● RECORD EXCERPTS:

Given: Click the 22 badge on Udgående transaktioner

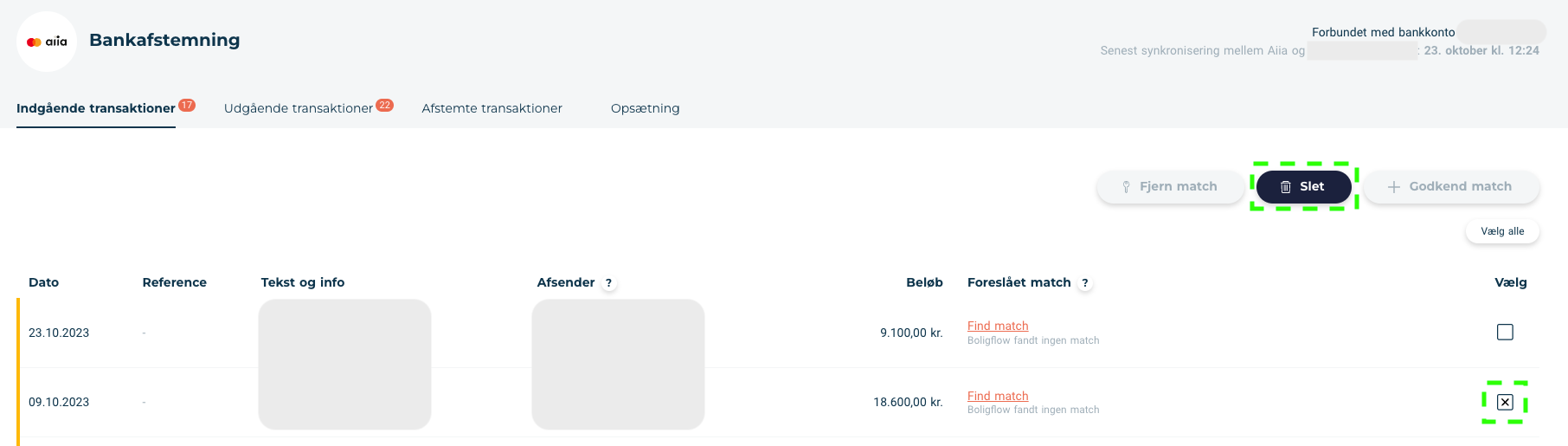Looking at the screenshot, I should pyautogui.click(x=385, y=105).

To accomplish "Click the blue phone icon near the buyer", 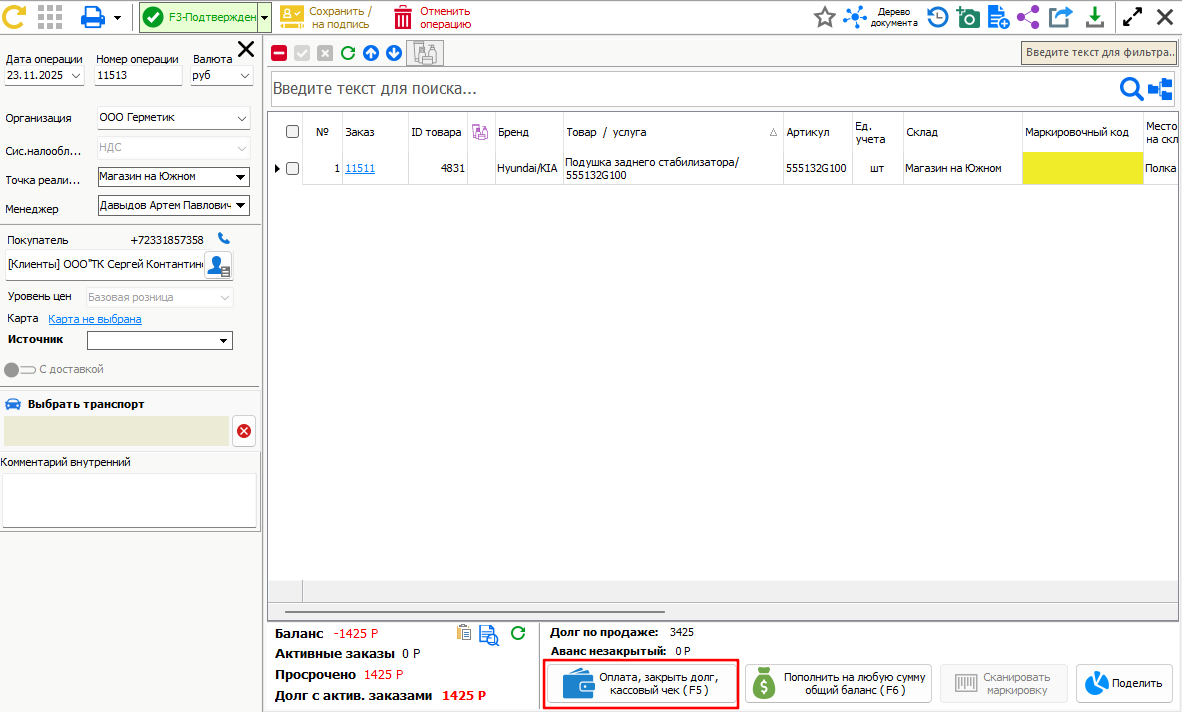I will click(x=224, y=239).
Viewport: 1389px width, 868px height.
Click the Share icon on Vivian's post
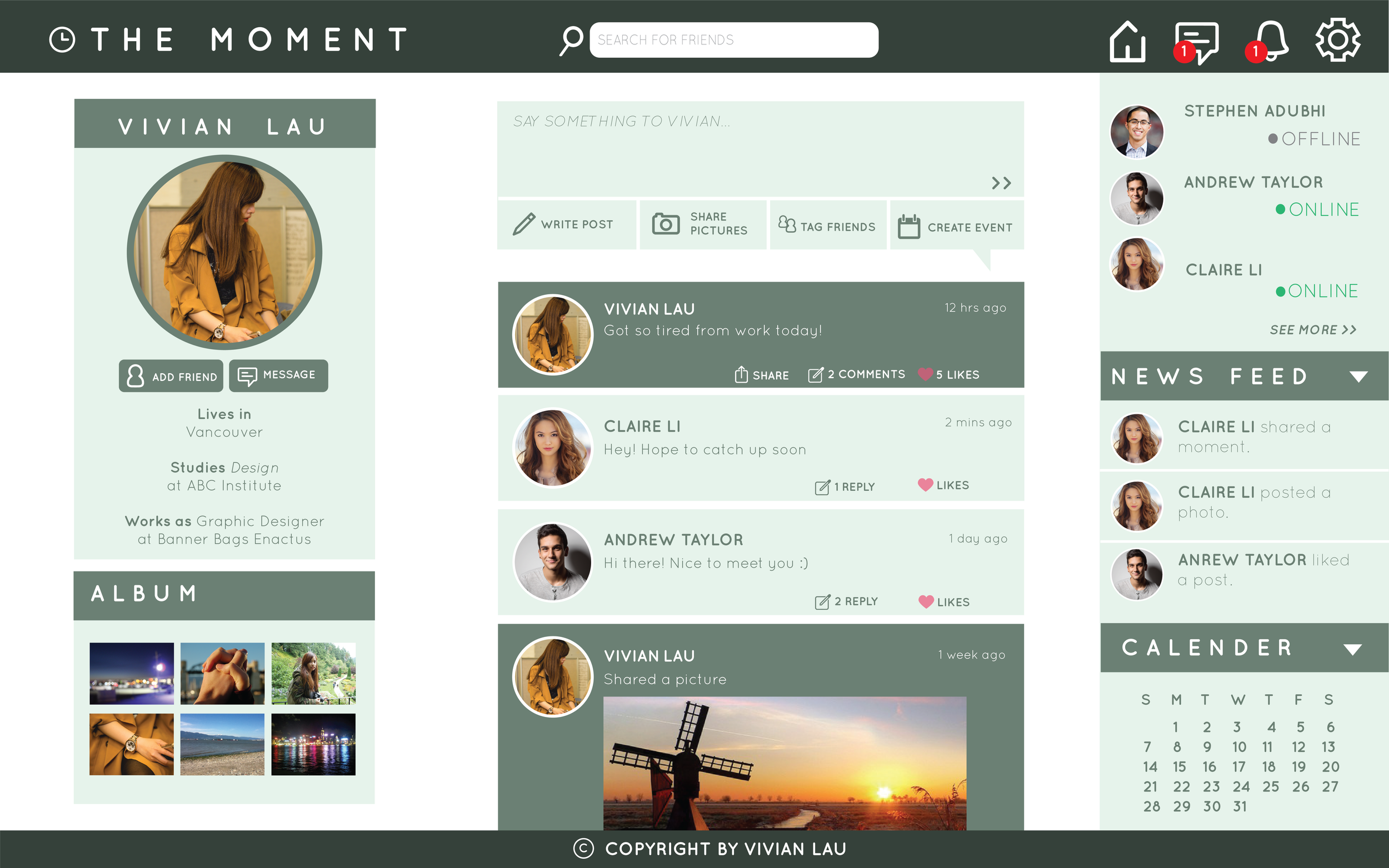pos(741,374)
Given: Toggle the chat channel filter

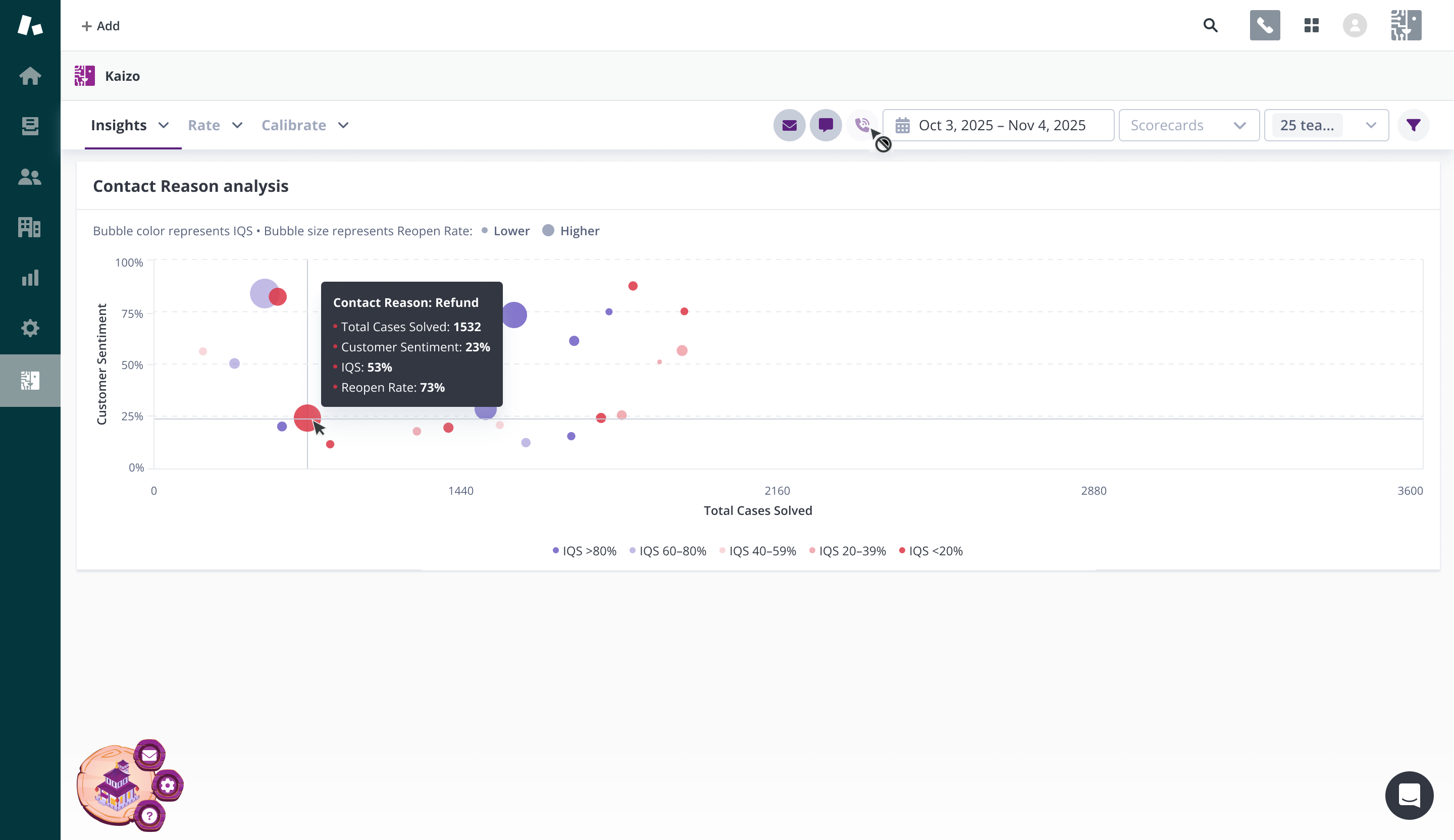Looking at the screenshot, I should click(825, 125).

● WHAT YOU NEED TO DO:
Pull out every line of the data above that contains the string "Given", and copy each one unchanged.

● EXERCISE RESPONSE:
Given: Click the 22 badge on Udgående transaktioner
Given: Toggle the chat channel filter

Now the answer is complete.